Now, if I could do the sums I might be able to decide if paying 15p for this guide book to the Tower of London in 1971 matches the going asking price of £4.99 today.
But I suspect it’s as silly as “trying to solve an algebra equation by chewing bubble gum.”*
My copy is a reissue of the original which was published in 1967 and one I “borrowed” from our Stella and never returned.
During the late 1950s and into the early 1960s I regularly visited the Tower, often on my own and usually on a Saturday morning when admission was free to children and the numbers of visitors was still relatively small.
There was a ritual which started at Queens Road Railway Station and the train up to London Bridge, followed by a brief but intense gaze into the model shop under one the arches and the purchase of a packet of toffee Poppets and then the walk over the old London Bridge and down the Lower Road through Billingsgate market.By 9.30 the frenetic business of selling was over, but the debris still littered the streets including bits of fish and ice and that all powerful smell.
I thought nothing of it and anyway it was soon left behind for the wonders of the Tower, containing the stories of those incarcerated, the graffiti they left in their cells and the heaps of armour on display.
Never underestimate the power of those thick stone walls to work their power on an imaginative ten your old.
I did occasionally go with friends, but it wasn’t the same as doing it on your own, when you could linger in favourite places, check that the displays were as you had left them the week before and just soak up the past.
Back then I didn’t bother with a guidebook which would have eaten into the week’s pocket money and then as now I preferred to find out for myself. It’s an arrogance which has often led to me losing out on the significance of a place, a statue or a thing.
My 1971 book is filled with black and white photographs, and a dense text which my ten-year-old me would have found heavy going.But looking through it again I have to confess it is full of interesting information, but it is a product of its time.

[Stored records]
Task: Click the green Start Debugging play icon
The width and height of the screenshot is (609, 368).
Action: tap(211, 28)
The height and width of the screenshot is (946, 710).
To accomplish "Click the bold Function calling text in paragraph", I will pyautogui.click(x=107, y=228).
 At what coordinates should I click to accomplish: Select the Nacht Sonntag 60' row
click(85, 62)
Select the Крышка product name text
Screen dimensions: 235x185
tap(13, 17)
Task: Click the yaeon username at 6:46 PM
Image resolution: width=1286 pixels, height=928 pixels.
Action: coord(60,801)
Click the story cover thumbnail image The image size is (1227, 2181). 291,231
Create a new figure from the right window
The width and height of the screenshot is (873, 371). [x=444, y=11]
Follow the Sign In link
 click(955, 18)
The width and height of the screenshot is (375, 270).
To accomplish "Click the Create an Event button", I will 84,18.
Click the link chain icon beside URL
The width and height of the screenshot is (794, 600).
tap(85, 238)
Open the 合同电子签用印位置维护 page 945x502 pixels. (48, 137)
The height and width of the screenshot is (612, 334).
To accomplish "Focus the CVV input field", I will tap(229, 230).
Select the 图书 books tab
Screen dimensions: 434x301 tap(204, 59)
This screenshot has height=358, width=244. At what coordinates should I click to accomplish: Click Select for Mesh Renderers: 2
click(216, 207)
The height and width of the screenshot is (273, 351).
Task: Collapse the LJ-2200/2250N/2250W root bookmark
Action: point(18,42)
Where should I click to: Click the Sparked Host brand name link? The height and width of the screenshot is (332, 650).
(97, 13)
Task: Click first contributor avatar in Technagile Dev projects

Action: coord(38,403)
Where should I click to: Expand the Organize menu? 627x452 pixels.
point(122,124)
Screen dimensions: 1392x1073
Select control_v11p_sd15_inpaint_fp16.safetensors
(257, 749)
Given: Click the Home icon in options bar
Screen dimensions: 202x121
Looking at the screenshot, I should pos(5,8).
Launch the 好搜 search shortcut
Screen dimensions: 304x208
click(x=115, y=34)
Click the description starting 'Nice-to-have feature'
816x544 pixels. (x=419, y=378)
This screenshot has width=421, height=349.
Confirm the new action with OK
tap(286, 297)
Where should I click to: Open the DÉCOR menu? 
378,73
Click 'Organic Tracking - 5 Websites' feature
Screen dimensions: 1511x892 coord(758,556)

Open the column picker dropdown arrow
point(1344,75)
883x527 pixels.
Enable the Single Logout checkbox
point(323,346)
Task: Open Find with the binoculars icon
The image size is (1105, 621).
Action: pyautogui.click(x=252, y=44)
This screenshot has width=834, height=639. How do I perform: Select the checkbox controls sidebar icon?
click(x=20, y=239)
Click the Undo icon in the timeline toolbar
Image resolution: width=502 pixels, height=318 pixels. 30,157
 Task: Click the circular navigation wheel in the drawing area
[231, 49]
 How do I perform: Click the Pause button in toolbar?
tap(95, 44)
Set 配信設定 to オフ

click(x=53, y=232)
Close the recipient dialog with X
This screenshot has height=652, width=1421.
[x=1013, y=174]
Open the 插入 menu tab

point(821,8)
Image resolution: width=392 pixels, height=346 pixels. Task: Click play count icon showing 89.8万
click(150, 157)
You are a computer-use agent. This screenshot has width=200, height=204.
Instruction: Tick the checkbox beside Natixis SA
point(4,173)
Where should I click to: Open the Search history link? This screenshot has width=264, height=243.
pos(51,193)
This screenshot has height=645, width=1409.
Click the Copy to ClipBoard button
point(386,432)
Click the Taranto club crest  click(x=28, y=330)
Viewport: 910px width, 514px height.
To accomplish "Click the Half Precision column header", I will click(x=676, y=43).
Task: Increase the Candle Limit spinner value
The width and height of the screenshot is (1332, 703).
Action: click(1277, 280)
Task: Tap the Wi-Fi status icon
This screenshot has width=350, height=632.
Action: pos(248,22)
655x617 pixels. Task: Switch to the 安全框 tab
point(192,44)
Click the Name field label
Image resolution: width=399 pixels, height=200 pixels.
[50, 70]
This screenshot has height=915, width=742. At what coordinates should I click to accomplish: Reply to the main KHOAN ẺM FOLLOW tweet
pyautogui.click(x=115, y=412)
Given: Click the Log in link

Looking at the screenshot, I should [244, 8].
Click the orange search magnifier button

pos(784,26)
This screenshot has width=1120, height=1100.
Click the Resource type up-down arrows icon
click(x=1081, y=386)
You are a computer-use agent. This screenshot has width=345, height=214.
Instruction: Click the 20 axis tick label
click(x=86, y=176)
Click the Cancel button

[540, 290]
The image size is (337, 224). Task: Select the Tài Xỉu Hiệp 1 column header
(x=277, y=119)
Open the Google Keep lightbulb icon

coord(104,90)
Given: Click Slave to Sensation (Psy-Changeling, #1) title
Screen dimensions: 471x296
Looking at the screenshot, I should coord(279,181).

**ACTIVITIES:**
1) Answer these questions using the Tower of London text:
(a) How much did the writer's 1971 guide book cost?
(b) In what year was the original guide book published?
(c) On what day of the week did the writer usually visit the Tower?
2) In the Tower of London text, turn the paragraph beginning "There was a ritual" into a short list that keeps its main facts.
3) Duplicate the Tower of London text word for word, starting at "Back then I" and ending at "of its time.".

**RESULTS OF THE TASKS:**
1)
(a) 15p
(b) 1967
(c) Saturday, usually in the morning

2)
- Take the train from Queens Road Railway Station up to London Bridge.
- Gaze briefly but intently into the model shop under the arches.
- Buy a packet of toffee Poppets.
- Walk over the old London Bridge and down the Lower Road through Billingsgate market.
- By 9.30 the selling was over, but the streets were still littered with bits of fish and ice and filled with a powerful smell.

3)
Back then I didn’t bother with a guidebook which would have eaten into the week’s pocket money and then as now I preferred to find out for myself. It’s an arrogance which has often led to me losing out on the significance of a place, a statue or a thing.
My 1971 book is filled with black and white photographs, and a dense text which my ten-year-old me would have found heavy going.But looking through it again I have to confess it is full of interesting information, but it is a product of its time.